The research has been published in Nature Metabolism.
“In white fat cells from both humans and mice with obesity, disturbances in the phosphocreatine–creatine ratio in the fat tissue promote a proinflammatory profile. This is a previously unidentified mechanism of inflammation in obesity and a possible target for new treatments to reduce the risk of developing type 2 diabetes,” explains a researcher behind the study, Salwan Maqdasy, Postdoctoral Fellow, Karolinska Institutet, Stockholm, Sweden.
Mapping the link between obesity and type 2 diabetes
The researchers wanted to determine how obesity is linked with type 2 diabetes through inflammation.
They examined differences in the quantities of all types of metabolites in white fat cells from people with obesity versus people with normal weight.
The researchers discovered that there was a striking difference in the concentration of phosphocreatine, which was elevated relative to that of creatine in the fat cells of people with obesity versus normal weight.
Phosphocreatine acts as an energy sensor in the cells and harmoniously balances the energy consumption of the cells and tissues based on the prevailing requirements. When cells need more energy, phosphocreatine is broken down into creatine, a high-energy molecule.
The researchers then investigated the possible reason for the increased concentration of phosphocreatine in the white fat cells of people with obesity and found reduced concentration of the creatine kinase-B enzyme, which breaks down phosphocreatine.

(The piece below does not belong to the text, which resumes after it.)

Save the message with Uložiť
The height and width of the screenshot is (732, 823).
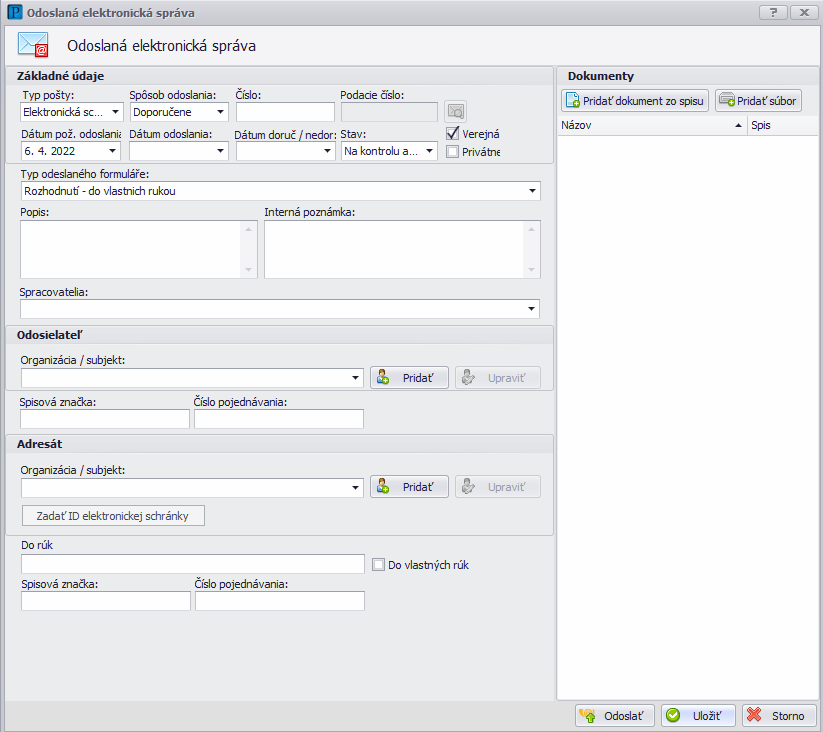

Finally, in experiments in mice, the researchers found that when phosphocreatine metabolism declines because of low concentrations of creatine kinase-B, this alters adenosine monophosphate–activated protein kinase activity.
Adenosine monophosphate–activated protein kinase is involved in how cells take up glucose, and changes in activity are associated with an increased risk of developing insulin resistance. Altered activity of the protein kinase simultaneously leads to a proinflammatory cell profile, with elevated levels of various proinflammatory molecules.
“Reduced creatine kinase-B among people with obesity contributes to an energy crisis in the fat cells, resulting in inflammation, which is a precursor to the development of type 2 diabetes,” says another researcher behind the study, Scott Frendo-Cumbo, who is also a postdoctoral fellow at Karolinska Institutet.
Possible target for new treatment
Both researchers think that the study provides useful perspectives on possible treatments for people with obesity who are developing type 2 diabetes.
The researchers confirm that their translational research in both mice and humans already shows that the results from mice probably also apply to humans.
“One strength of the study is that we started by identifying the imbalance in phosphocreatine metabolism in human cells. This means that we know that the findings so far in mouse models and those we will find in the future are probably also relevant to humans,” explains Salwan Maqdasy.
The study also indicates that using drugs to increase the levels of creatine kinase-B in the fat tissue of people with obesity can restore the balance in phosphocreatine metabolism, thereby reducing the development of inflammation and insulin resistance.
This will tend to reduce the risk that inflammation will lead to the development of type 2 diabetes.
“From a therapeutic viewpoint, inducing higher levels of creatine kinase-B pharmaceutically could be useful in an attempt to correct the levels of phosphocreatine and thus reduce inflammation,” concludes Scott Frendo-Cumbo.